1. Spoiling Customer Appetites: Online Food Delivery Service Failure Attribution and Repurchase Intent
- Author
-
Tittle, Derek
- Subjects
- Behavioral Sciences, Business Administration, Marketing, online food delivery, repurchase intention, service failure, restaurant, customer loyalty, e-commerce
- Abstract
Increasingly, consumers are ordering from local and chain restaurants using Online Food Delivery (OFD) services via websites and mobile phone applications (e.g., DoorDash, Grubhub, UberEats).

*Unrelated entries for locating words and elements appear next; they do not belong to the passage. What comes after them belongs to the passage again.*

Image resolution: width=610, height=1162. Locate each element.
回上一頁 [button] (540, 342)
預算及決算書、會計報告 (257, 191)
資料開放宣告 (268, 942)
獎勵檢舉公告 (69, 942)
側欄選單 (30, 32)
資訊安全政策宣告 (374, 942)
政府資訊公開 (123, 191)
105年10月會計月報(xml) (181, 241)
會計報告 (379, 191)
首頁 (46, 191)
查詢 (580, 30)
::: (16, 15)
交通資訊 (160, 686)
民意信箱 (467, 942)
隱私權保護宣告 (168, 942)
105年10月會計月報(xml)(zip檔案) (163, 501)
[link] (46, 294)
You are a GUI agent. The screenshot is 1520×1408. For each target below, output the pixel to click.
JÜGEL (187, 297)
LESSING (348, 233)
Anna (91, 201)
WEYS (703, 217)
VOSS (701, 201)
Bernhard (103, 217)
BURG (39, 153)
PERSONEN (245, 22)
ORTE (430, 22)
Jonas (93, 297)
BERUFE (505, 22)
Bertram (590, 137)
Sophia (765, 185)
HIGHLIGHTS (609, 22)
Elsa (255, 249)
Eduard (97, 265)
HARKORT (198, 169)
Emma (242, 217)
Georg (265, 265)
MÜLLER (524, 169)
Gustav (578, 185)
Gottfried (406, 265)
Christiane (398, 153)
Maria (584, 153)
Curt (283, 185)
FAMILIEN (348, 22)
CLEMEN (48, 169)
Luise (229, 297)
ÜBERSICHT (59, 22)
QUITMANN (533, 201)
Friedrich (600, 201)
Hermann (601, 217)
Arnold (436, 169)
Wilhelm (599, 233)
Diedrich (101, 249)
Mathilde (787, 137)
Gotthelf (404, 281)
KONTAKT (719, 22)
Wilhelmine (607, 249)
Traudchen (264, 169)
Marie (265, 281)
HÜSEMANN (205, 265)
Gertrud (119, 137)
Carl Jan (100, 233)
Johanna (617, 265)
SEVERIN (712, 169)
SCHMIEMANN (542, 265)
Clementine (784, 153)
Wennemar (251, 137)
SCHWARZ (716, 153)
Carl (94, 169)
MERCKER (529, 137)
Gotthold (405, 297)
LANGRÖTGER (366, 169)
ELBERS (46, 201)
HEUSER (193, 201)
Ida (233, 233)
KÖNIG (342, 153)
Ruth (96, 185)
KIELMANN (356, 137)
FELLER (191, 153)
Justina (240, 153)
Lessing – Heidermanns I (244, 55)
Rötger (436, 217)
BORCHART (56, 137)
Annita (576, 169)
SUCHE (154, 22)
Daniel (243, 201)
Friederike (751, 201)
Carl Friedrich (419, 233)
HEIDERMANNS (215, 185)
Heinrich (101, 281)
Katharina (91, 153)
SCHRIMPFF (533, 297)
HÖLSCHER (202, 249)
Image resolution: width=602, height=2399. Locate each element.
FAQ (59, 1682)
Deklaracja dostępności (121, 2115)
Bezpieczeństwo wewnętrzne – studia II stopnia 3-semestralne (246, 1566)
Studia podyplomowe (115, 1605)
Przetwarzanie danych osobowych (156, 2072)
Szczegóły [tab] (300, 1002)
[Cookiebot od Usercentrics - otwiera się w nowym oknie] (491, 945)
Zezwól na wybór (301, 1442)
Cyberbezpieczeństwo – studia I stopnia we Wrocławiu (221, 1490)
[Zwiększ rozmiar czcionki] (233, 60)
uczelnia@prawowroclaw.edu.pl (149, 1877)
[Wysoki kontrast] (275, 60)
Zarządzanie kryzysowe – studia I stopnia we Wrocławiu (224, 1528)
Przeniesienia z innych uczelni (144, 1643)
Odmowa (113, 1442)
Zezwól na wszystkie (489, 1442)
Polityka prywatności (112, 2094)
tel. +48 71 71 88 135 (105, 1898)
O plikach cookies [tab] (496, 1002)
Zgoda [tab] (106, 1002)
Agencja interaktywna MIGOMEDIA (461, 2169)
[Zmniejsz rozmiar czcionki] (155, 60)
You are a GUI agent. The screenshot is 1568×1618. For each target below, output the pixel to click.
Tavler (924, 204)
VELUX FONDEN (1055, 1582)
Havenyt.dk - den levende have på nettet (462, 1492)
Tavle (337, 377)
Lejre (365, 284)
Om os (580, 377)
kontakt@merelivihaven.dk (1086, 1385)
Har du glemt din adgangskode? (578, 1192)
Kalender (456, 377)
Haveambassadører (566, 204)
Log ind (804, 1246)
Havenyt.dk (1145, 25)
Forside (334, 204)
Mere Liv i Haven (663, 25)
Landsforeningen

This research investigates how repurchase intentions toward restaurants and OFD services differ when a service failure (i.e., a service encounter that fails to meet the customer’s expectations) occurs. Participants were asked about their repurchase intentions in an experimental design after being presented with one of three scenarios. Service failure attribution was placed on one of three agents: the OFD service, the OFD driver, or the restaurant. This study suggests that when the OFD service is at blame, repurchase intentions toward the restaurant are higher than the OFD service. When the OFD driver is to blame, there is no significant difference between the restaurant and OFD’s service repurchase intentions. However, when the restaurant is to blame, repurchase intentions remain higher for the restaurant than the OFD service. This result supports the notion that while OFD services take more of the blame from consumers for OFD service failures, restaurants are somewhat shielded. An ANCOVA analysis offers theoretical and managerial implications, both of which are discussed.